##### THE DATA
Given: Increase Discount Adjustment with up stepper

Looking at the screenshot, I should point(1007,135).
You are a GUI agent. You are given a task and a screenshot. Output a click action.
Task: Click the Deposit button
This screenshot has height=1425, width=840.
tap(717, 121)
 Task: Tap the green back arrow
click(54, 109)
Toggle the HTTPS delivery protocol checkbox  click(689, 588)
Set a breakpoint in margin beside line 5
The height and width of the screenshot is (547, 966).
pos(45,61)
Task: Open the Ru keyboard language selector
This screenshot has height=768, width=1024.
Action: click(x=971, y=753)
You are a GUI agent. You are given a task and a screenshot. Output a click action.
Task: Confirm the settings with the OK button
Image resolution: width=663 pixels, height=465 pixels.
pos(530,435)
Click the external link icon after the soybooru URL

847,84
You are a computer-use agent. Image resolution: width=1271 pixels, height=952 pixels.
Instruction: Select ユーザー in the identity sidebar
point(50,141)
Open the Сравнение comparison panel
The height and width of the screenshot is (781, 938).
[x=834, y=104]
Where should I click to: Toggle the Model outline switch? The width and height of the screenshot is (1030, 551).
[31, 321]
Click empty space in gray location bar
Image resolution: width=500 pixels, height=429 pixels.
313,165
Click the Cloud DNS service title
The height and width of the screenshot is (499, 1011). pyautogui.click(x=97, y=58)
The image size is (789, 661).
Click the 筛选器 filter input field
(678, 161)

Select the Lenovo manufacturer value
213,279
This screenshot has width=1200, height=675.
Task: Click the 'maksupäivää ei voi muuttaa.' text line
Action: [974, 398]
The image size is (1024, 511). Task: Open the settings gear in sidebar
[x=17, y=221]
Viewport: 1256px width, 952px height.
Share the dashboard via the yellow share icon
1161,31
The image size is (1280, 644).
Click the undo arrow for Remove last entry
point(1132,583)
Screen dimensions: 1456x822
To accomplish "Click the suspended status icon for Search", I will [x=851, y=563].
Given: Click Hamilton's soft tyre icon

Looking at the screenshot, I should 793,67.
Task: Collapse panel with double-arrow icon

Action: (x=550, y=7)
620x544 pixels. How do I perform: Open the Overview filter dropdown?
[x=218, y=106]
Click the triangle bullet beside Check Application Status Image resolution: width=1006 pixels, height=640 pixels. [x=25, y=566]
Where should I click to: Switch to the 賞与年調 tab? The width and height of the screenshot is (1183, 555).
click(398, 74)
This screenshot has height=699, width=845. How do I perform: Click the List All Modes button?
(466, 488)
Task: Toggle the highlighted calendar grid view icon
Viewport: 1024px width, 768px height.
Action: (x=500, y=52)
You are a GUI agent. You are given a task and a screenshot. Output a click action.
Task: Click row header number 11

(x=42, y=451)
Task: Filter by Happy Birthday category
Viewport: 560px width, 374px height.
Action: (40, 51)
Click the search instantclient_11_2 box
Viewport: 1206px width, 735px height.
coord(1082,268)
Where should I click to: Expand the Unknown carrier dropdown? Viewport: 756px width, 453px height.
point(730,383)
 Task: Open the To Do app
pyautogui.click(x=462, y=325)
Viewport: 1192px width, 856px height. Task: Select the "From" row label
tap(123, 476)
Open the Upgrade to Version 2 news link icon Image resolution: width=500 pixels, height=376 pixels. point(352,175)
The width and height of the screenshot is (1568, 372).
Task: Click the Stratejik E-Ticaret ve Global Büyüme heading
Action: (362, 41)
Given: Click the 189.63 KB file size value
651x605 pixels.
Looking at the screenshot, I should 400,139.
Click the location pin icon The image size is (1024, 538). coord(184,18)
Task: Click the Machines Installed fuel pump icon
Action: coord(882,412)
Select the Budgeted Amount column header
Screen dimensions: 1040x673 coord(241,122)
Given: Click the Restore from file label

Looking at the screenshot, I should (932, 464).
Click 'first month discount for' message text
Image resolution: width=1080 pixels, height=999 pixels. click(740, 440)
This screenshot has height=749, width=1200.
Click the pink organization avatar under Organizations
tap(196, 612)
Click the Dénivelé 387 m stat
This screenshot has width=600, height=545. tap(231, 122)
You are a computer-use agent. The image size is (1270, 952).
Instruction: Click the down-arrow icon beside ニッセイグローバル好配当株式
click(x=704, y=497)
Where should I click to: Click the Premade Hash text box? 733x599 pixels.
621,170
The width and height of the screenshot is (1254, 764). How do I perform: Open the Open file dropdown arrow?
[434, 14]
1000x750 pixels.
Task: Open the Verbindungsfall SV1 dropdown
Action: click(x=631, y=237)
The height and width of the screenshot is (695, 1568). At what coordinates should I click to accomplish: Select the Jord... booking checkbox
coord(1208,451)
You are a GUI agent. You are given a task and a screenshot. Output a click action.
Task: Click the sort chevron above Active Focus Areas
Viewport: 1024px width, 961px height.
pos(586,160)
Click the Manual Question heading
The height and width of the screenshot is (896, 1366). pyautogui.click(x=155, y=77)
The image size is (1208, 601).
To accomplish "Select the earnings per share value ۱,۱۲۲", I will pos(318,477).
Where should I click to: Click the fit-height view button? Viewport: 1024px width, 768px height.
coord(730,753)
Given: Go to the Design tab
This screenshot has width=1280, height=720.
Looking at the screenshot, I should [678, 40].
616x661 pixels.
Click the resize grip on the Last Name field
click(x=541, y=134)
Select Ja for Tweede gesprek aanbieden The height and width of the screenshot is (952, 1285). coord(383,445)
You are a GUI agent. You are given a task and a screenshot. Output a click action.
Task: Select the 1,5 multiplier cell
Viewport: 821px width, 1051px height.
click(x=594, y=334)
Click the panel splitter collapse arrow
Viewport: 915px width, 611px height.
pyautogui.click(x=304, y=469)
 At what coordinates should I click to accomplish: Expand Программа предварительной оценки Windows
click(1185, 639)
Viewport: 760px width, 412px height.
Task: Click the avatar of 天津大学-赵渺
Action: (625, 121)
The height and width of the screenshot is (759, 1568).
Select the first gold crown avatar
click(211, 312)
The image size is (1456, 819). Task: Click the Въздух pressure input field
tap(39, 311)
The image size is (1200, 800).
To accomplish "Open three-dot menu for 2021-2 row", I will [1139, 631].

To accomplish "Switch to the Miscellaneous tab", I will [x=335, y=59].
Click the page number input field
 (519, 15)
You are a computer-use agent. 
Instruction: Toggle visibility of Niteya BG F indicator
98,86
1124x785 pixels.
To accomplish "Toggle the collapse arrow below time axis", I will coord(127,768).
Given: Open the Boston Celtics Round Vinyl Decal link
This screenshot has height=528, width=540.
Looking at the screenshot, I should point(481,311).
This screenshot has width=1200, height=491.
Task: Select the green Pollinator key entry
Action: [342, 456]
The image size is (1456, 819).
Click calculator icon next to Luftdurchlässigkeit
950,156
##########
- _TASK GOAL_: Retype the whole listing above. Please keep it exact.

- _REPLY TO THE EXERCISE_:
Given: Increase Discount Adjustment with up stepper

Looking at the screenshot, I should point(1007,135).
You are a GUI agent. You are given a task and a screenshot. Output a click action.
Task: Click the Deposit button
This screenshot has height=1425, width=840.
tap(717, 121)
 Task: Tap the green back arrow
click(54, 109)
Toggle the HTTPS delivery protocol checkbox  click(689, 588)
Set a breakpoint in margin beside line 5
The height and width of the screenshot is (547, 966).
pos(45,61)
Task: Open the Ru keyboard language selector
This screenshot has height=768, width=1024.
Action: click(x=971, y=753)
You are a GUI agent. You are given a task and a screenshot. Output a click action.
Task: Confirm the settings with the OK button
Image resolution: width=663 pixels, height=465 pixels.
pos(530,435)
Click the external link icon after the soybooru URL

847,84
You are a computer-use agent. Image resolution: width=1271 pixels, height=952 pixels.
Instruction: Select ユーザー in the identity sidebar
point(50,141)
Open the Сравнение comparison panel
The height and width of the screenshot is (781, 938).
[x=834, y=104]
Where should I click to: Toggle the Model outline switch? The width and height of the screenshot is (1030, 551).
[31, 321]
Click empty space in gray location bar
Image resolution: width=500 pixels, height=429 pixels.
313,165
Click the Cloud DNS service title
The height and width of the screenshot is (499, 1011). pyautogui.click(x=97, y=58)
The image size is (789, 661).
Click the 筛选器 filter input field
(678, 161)

Select the Lenovo manufacturer value
213,279
This screenshot has width=1200, height=675.
Task: Click the 'maksupäivää ei voi muuttaa.' text line
Action: [974, 398]
The image size is (1024, 511). Task: Open the settings gear in sidebar
[x=17, y=221]
Viewport: 1256px width, 952px height.
Share the dashboard via the yellow share icon
1161,31
The image size is (1280, 644).
Click the undo arrow for Remove last entry
point(1132,583)
Screen dimensions: 1456x822
To accomplish "Click the suspended status icon for Search", I will [x=851, y=563].
Given: Click Hamilton's soft tyre icon

Looking at the screenshot, I should 793,67.
Task: Collapse panel with double-arrow icon

Action: (x=550, y=7)
620x544 pixels. How do I perform: Open the Overview filter dropdown?
[x=218, y=106]
Click the triangle bullet beside Check Application Status Image resolution: width=1006 pixels, height=640 pixels. [x=25, y=566]
Where should I click to: Switch to the 賞与年調 tab? The width and height of the screenshot is (1183, 555).
click(398, 74)
This screenshot has height=699, width=845. How do I perform: Click the List All Modes button?
(466, 488)
Task: Toggle the highlighted calendar grid view icon
Viewport: 1024px width, 768px height.
Action: (x=500, y=52)
You are a GUI agent. You are given a task and a screenshot. Output a click action.
Task: Click row header number 11

(x=42, y=451)
Task: Filter by Happy Birthday category
Viewport: 560px width, 374px height.
Action: (40, 51)
Click the search instantclient_11_2 box
Viewport: 1206px width, 735px height.
coord(1082,268)
Where should I click to: Expand the Unknown carrier dropdown? Viewport: 756px width, 453px height.
point(730,383)
 Task: Open the To Do app
pyautogui.click(x=462, y=325)
Viewport: 1192px width, 856px height. Task: Select the "From" row label
tap(123, 476)
Open the Upgrade to Version 2 news link icon Image resolution: width=500 pixels, height=376 pixels. point(352,175)
The width and height of the screenshot is (1568, 372).
Task: Click the Stratejik E-Ticaret ve Global Büyüme heading
Action: (362, 41)
Given: Click the 189.63 KB file size value
651x605 pixels.
Looking at the screenshot, I should 400,139.
Click the location pin icon The image size is (1024, 538). coord(184,18)
Task: Click the Machines Installed fuel pump icon
Action: coord(882,412)
Select the Budgeted Amount column header
Screen dimensions: 1040x673 coord(241,122)
Given: Click the Restore from file label

Looking at the screenshot, I should (932, 464).
Click 'first month discount for' message text
Image resolution: width=1080 pixels, height=999 pixels. click(740, 440)
This screenshot has height=749, width=1200.
Click the pink organization avatar under Organizations
tap(196, 612)
Click the Dénivelé 387 m stat
This screenshot has width=600, height=545. tap(231, 122)
You are a computer-use agent. The image size is (1270, 952).
Instruction: Click the down-arrow icon beside ニッセイグローバル好配当株式
click(x=704, y=497)
Where should I click to: Click the Premade Hash text box? 733x599 pixels.
621,170
The width and height of the screenshot is (1254, 764). How do I perform: Open the Open file dropdown arrow?
[434, 14]
1000x750 pixels.
Task: Open the Verbindungsfall SV1 dropdown
Action: click(x=631, y=237)
The height and width of the screenshot is (695, 1568). At what coordinates should I click to accomplish: Select the Jord... booking checkbox
coord(1208,451)
You are a GUI agent. You are given a task and a screenshot. Output a click action.
Task: Click the sort chevron above Active Focus Areas
Viewport: 1024px width, 961px height.
pos(586,160)
Click the Manual Question heading
The height and width of the screenshot is (896, 1366). pyautogui.click(x=155, y=77)
The image size is (1208, 601).
To accomplish "Select the earnings per share value ۱,۱۲۲", I will pos(318,477).
Where should I click to: Click the fit-height view button? Viewport: 1024px width, 768px height.
coord(730,753)
Given: Go to the Design tab
This screenshot has width=1280, height=720.
Looking at the screenshot, I should [678, 40].
616x661 pixels.
Click the resize grip on the Last Name field
click(x=541, y=134)
Select Ja for Tweede gesprek aanbieden The height and width of the screenshot is (952, 1285). coord(383,445)
You are a GUI agent. You are given a task and a screenshot. Output a click action.
Task: Select the 1,5 multiplier cell
Viewport: 821px width, 1051px height.
click(x=594, y=334)
Click the panel splitter collapse arrow
Viewport: 915px width, 611px height.
pyautogui.click(x=304, y=469)
 At what coordinates should I click to accomplish: Expand Программа предварительной оценки Windows
click(1185, 639)
Viewport: 760px width, 412px height.
Task: Click the avatar of 天津大学-赵渺
Action: (625, 121)
The height and width of the screenshot is (759, 1568).
Select the first gold crown avatar
click(211, 312)
The image size is (1456, 819). Task: Click the Въздух pressure input field
tap(39, 311)
The image size is (1200, 800).
To accomplish "Open three-dot menu for 2021-2 row", I will [1139, 631].

To accomplish "Switch to the Miscellaneous tab", I will [x=335, y=59].
Click the page number input field
 (519, 15)
You are a computer-use agent. 
Instruction: Toggle visibility of Niteya BG F indicator
98,86
1124x785 pixels.
To accomplish "Toggle the collapse arrow below time axis", I will coord(127,768).
Given: Open the Boston Celtics Round Vinyl Decal link
This screenshot has height=528, width=540.
Looking at the screenshot, I should point(481,311).
This screenshot has width=1200, height=491.
Task: Select the green Pollinator key entry
Action: [342, 456]
The image size is (1456, 819).
Click calculator icon next to Luftdurchlässigkeit
950,156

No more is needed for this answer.